┌──

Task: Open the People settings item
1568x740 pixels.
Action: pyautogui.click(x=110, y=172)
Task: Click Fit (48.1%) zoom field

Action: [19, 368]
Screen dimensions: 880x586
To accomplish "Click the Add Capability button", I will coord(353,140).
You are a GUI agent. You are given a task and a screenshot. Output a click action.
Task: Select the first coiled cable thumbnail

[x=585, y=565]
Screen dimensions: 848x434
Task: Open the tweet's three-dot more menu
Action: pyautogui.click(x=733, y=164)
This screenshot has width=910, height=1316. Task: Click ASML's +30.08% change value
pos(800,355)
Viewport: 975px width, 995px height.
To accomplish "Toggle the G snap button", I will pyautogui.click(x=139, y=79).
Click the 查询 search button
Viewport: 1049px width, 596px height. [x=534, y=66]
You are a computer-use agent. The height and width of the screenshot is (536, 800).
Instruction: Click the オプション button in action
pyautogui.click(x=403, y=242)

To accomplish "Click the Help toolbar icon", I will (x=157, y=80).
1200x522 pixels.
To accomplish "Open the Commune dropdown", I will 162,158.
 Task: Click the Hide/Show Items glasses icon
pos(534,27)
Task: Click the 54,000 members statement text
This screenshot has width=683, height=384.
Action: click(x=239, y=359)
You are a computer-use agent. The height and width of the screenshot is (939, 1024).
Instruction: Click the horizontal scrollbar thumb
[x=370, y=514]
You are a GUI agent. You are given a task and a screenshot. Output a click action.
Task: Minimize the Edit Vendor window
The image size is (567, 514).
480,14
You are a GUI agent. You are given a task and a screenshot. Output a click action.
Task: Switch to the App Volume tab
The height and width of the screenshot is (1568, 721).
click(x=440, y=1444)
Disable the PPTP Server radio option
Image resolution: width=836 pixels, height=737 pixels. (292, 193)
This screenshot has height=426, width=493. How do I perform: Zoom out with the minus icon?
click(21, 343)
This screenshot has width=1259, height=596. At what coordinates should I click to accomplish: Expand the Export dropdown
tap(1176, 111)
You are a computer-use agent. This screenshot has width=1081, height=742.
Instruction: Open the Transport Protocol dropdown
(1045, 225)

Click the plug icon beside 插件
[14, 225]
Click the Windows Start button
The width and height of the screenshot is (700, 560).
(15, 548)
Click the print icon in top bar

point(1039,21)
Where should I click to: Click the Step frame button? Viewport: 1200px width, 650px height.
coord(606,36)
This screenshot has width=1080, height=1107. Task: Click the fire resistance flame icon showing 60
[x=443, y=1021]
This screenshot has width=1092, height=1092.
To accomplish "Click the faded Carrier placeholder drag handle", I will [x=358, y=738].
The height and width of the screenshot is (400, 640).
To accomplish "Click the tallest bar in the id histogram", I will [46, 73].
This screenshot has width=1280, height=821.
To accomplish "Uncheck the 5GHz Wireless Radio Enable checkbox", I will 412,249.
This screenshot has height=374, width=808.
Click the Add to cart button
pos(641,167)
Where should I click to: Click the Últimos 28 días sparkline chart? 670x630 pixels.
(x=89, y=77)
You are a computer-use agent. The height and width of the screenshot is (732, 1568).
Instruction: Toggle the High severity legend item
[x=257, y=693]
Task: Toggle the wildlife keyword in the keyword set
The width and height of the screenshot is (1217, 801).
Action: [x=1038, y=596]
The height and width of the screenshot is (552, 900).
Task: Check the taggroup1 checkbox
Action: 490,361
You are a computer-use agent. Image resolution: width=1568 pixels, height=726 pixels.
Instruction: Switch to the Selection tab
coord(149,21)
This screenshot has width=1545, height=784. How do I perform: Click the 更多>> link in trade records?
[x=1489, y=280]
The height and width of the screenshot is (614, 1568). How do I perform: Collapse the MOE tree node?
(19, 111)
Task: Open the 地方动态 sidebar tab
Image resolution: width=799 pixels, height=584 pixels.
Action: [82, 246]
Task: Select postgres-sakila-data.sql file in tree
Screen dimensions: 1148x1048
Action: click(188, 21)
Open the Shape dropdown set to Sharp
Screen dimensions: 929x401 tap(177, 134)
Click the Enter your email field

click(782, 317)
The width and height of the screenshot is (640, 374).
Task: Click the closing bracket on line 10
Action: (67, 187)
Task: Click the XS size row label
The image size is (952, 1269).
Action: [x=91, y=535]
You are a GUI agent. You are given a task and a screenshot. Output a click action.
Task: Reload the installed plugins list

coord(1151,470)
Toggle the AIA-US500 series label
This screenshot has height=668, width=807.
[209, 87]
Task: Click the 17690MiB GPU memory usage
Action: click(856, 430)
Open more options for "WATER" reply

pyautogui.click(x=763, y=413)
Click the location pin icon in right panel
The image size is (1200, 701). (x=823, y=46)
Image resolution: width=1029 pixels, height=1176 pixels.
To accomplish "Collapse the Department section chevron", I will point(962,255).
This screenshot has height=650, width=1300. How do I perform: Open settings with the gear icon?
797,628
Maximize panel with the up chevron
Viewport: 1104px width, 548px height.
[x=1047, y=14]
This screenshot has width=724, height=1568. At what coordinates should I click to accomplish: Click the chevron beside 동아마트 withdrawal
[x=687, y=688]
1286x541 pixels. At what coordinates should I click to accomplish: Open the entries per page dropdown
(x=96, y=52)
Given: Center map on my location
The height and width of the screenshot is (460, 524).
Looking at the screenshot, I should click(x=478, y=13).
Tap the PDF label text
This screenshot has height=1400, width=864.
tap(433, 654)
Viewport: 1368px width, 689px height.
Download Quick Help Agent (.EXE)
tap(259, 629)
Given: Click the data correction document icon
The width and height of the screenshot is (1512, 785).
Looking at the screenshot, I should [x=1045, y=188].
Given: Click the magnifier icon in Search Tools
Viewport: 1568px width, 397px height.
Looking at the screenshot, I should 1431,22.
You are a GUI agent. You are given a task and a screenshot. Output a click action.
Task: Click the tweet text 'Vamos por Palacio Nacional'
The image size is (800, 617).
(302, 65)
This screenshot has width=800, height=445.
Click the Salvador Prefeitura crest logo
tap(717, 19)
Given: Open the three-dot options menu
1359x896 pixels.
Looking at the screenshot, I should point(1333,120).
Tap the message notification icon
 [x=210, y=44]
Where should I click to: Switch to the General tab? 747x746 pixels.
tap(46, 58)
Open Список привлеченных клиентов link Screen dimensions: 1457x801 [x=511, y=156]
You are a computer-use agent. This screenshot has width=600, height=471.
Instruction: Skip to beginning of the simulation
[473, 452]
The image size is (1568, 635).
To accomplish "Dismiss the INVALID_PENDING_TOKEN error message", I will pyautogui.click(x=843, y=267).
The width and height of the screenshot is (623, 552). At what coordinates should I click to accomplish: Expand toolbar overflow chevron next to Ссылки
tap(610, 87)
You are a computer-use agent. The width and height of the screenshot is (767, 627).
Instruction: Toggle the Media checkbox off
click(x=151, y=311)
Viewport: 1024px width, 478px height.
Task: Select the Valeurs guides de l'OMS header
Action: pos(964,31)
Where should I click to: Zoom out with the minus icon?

└──

WORK REQUIRED
Only a number is wanted here: how many lines above hold the string "computer"?

RESULT OF THIS TASK
7